To accomplish this job, I had an idea of the colors that I wanted to employ. I was about to clean one of my pallets that I had been using for several months working on another painting. I suddenly noticed that it contained most of the color mixtures that i had been thinking of using in this new project. So instead of cleaning of the old paint i had been using for several months, I continued to use the same paint and pallet for my new project.
What a saving in paint and MONEY!!! This made my frugal heart feel good! Seriously, this is a wonderful benefit of the Golden OPEN Acrylic paints with their controllable drying times.
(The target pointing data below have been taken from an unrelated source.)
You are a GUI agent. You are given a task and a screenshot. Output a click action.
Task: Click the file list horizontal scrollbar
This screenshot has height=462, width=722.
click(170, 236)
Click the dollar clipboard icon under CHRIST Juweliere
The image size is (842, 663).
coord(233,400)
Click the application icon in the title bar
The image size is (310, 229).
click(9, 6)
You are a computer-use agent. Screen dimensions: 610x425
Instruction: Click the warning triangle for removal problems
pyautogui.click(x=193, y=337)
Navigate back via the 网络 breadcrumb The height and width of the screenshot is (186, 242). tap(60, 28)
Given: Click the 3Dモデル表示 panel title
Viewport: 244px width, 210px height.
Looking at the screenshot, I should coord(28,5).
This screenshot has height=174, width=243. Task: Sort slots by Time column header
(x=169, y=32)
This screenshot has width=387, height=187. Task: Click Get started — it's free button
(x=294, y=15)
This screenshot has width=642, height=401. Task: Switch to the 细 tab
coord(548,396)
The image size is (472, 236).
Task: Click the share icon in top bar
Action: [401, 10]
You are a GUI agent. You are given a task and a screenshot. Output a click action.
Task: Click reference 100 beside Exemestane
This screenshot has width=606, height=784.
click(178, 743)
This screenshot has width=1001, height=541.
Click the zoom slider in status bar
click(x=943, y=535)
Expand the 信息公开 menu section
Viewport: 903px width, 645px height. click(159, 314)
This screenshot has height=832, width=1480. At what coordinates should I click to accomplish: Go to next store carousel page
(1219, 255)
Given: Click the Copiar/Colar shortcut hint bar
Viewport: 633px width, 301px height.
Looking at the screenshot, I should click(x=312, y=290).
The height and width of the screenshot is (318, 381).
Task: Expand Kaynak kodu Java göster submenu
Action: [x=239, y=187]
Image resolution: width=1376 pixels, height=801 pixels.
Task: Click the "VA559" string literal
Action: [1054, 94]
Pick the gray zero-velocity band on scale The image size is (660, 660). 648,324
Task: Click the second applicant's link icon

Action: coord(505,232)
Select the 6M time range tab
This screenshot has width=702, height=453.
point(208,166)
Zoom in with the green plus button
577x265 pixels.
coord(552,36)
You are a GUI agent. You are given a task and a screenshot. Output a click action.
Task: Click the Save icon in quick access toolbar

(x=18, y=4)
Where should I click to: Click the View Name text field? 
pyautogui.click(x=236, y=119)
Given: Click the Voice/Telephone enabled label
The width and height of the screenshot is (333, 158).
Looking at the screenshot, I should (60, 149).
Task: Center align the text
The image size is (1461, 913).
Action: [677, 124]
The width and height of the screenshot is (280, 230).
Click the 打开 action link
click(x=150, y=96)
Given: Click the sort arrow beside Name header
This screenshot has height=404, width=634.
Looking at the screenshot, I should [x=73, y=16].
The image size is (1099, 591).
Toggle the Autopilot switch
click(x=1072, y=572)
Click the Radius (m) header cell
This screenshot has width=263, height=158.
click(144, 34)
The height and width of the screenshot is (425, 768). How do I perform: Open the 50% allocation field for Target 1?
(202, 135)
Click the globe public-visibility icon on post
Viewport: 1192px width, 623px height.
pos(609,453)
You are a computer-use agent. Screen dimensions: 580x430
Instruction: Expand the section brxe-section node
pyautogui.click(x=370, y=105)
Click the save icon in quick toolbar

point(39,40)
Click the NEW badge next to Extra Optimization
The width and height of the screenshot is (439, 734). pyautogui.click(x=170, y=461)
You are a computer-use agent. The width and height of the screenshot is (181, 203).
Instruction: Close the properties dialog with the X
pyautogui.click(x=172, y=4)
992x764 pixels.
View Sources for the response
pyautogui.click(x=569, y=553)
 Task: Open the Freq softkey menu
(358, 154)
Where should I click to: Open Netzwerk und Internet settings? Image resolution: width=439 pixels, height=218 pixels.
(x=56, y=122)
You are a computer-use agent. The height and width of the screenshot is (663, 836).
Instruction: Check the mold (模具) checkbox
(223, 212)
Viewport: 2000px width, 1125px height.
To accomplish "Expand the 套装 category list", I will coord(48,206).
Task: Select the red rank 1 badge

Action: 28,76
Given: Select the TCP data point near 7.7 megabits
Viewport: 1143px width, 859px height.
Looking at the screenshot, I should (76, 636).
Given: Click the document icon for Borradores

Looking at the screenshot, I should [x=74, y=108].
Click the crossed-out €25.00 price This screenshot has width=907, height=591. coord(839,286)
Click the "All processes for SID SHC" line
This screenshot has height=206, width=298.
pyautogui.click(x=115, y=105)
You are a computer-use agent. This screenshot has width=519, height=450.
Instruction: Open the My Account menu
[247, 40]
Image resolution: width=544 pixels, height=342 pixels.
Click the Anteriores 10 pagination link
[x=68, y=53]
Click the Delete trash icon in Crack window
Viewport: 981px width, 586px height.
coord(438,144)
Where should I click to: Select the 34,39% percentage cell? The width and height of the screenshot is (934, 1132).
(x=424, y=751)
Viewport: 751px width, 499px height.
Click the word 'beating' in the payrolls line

This is not only economical, but having the same pools of color to use and modify through out the life of a painting (or several paintings) leads to a natural color harmony. I love these paints.
The following photo depicts my multi-month pallet at the conclusion of the Sheep House painting upgrade.
I used my Augmented Golden OPEN Modern Color Set as described in the Mixing Colors in the Modern Color Gamut section of the My Painting Methodology section of this website.
I realized the long usable paint life on my pallet using the techniques described in the Pallet Management section of the My Painting Methodology section of this website
I achieved the textured foreground surface using the techniques described in the Pallet Knife Painting section of My Painting Methodology section of this website. Specifically I mixed a medium consisting of half OPEN Gel medium and half regular Golden Gel medium. I then mixed some of this with the various colors that I wanted to apply with a thick texture in the grass and the bits of hay. The result has a drying time about the same as my normal application of the OPEN paints.
I used extensive glazing to provide the lighting and aerial perspective effects that I desired. I used the techniques described in the Glazing Techniques section of the My Painting Methodology section of this website, and in my 8/31/13 Blog Post "Glorious Glazing on the Met Life Tower" on this website. Glazing was employed extensively in the grass and dirt, on the front of the building to give various warm tones, on the roof of the building to give the sky reflection, and in the background trees and buildings to effect aerial perspective.
Of specific interest is the glaze used for the sky reflection on the roof and on the background buildings and trees. For this I used a mixture of a slightly neutralized Anthraquinone Blue and and the transparent Zinc While thinned with OPEN Gloss Medium. Less medium was used in the galzes on the roof and more medium was used on the glazing of the background trees and buildings to achieve a more subtle effect.
This was a fun project and afforded a interesting application of the flexible capabilities of the Golden OPEN paints.